Modern mindfulness therapies like ACT (Acceptance and Commitment Therapy) encourage us to practice acceptance to deal with a variety of mental health issues. We experience much sadness solely from allowing our minds to follow a narrative that stems from traumatic experiences. These stories pull us away from the now. What we are experiencing is an inaccurate replay of something which has happened in the past or the overdramatised imagining of something which might happen in the future. When we choose not to follow the narrative that accompanies our thoughts and emotions, they become less threatening and we are able to maintain a sense of contentment with much more ease. You can read more about this therapy in the book, The Happiness Trap by Dr Russ Harris. It is also one of the core principles of ancient spiritual teachings like Buddhism.

Action from a place of acceptance.

Some people don’t like the notion of acceptance. They may argue that practising acceptance is similar to giving up or excusing unjust behaviour. How can we, they may say, look at the world around us and just accept all its atrocities? Shouldn’t we speak up and make a difference instead of just accepting the flow of life? Working towards creating a better world for all is after all part of the yogic path. Acceptance, however, doesn’t stop us from taking action in any given situation to affect change, rather Santosha expects us to act from a place of calm tranquillity. Responding to our circumstances and acting within the constraints which are inherent, rather than reacting to life like a punch drunk boxer, swinging at every shadow while gritting our teeth to the constant pain. How does a calm tranquil pond respond to a pebble being dropped into it? Appropriately!

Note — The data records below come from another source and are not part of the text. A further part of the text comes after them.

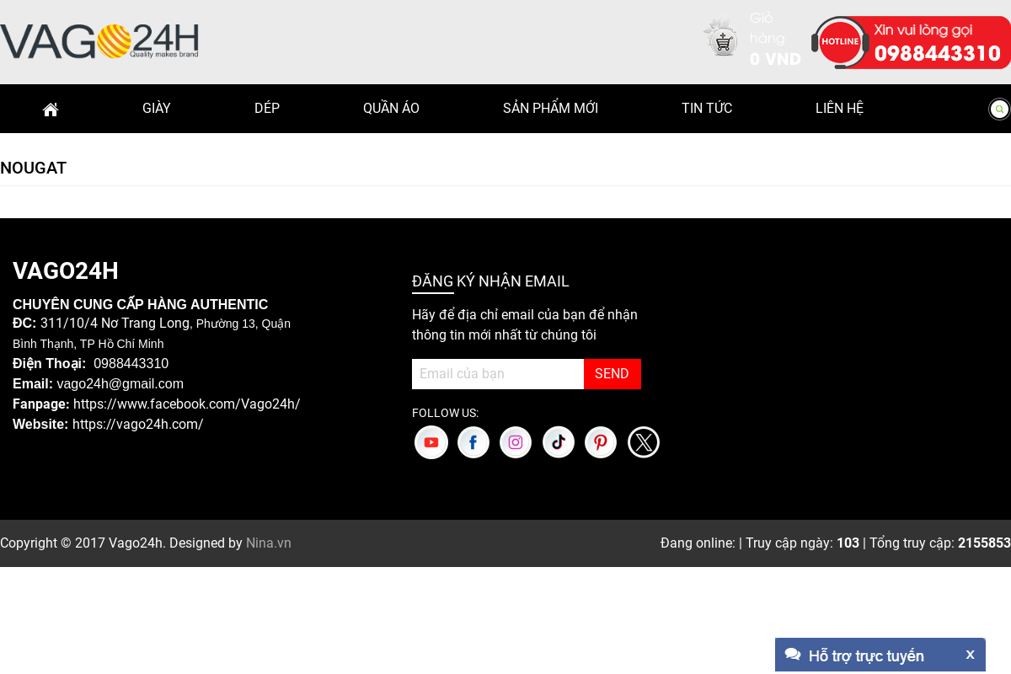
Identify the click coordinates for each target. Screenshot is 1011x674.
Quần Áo (391, 108)
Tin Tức (707, 108)
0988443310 (938, 51)
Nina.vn (269, 543)
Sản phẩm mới (550, 108)
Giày (156, 108)
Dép (267, 108)
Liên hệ (840, 108)
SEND (612, 374)
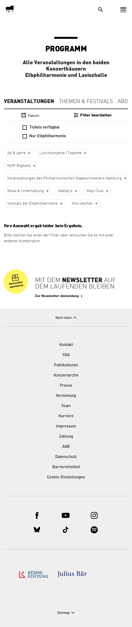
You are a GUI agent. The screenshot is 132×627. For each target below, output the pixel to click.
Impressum (66, 426)
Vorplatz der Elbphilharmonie (32, 204)
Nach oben (63, 318)
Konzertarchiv (66, 376)
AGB (66, 447)
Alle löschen (82, 204)
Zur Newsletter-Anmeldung (57, 296)
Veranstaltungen (29, 101)
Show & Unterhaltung (25, 191)
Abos (124, 101)
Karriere (66, 416)
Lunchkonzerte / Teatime (60, 153)
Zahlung (66, 437)
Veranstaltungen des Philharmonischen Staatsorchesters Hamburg (64, 178)
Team (66, 406)
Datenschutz (66, 457)
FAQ (66, 355)
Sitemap (63, 613)
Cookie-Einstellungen (66, 477)
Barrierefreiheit (66, 467)
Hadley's (65, 191)
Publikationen (66, 365)
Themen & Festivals (86, 101)
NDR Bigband (19, 166)
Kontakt (66, 345)
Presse (66, 386)
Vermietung (66, 396)
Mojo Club (94, 191)
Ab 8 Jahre (16, 153)
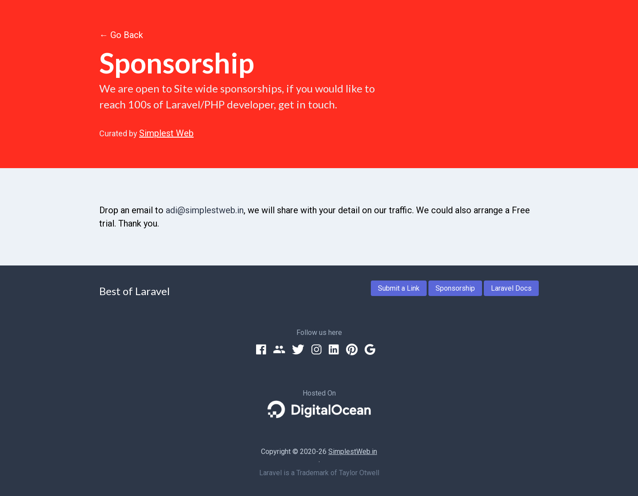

When we stop fighting we become content - not complacent which is a very different and disempowered state. The lesson here is that we can use everything as fuel for awakening and enlightenment. There is a Zen quote that states “The boundary of what we can accept in ourselves is the boundary of our freedom.” We contain the universe - all good and bad is within all of us.

There is a famous Christian prayer, which is called the serenity prayer, which goes:

“God, grant me the serenity to accept the things I cannot change. The courage to change the things I can. And the wisdom to know the difference.”

With a subtle reworking - The Tranquillity Prayer:

“Grant me the tranquillity to accept things as they are.

The wisdom to know what I can and should change.

And the courage and resolve to change them.”

L McCann

May you find the wisdom and strength to accept all aspects of your life as it is unfolding in front of you. There is magic there, try not to let the challenges that everyday life confronts you with, obscure it from your vision. Accept, and be content and free from suffering.


Chantel Marais - Owner and Teacher at Maitri Yoga and Laurence McCann.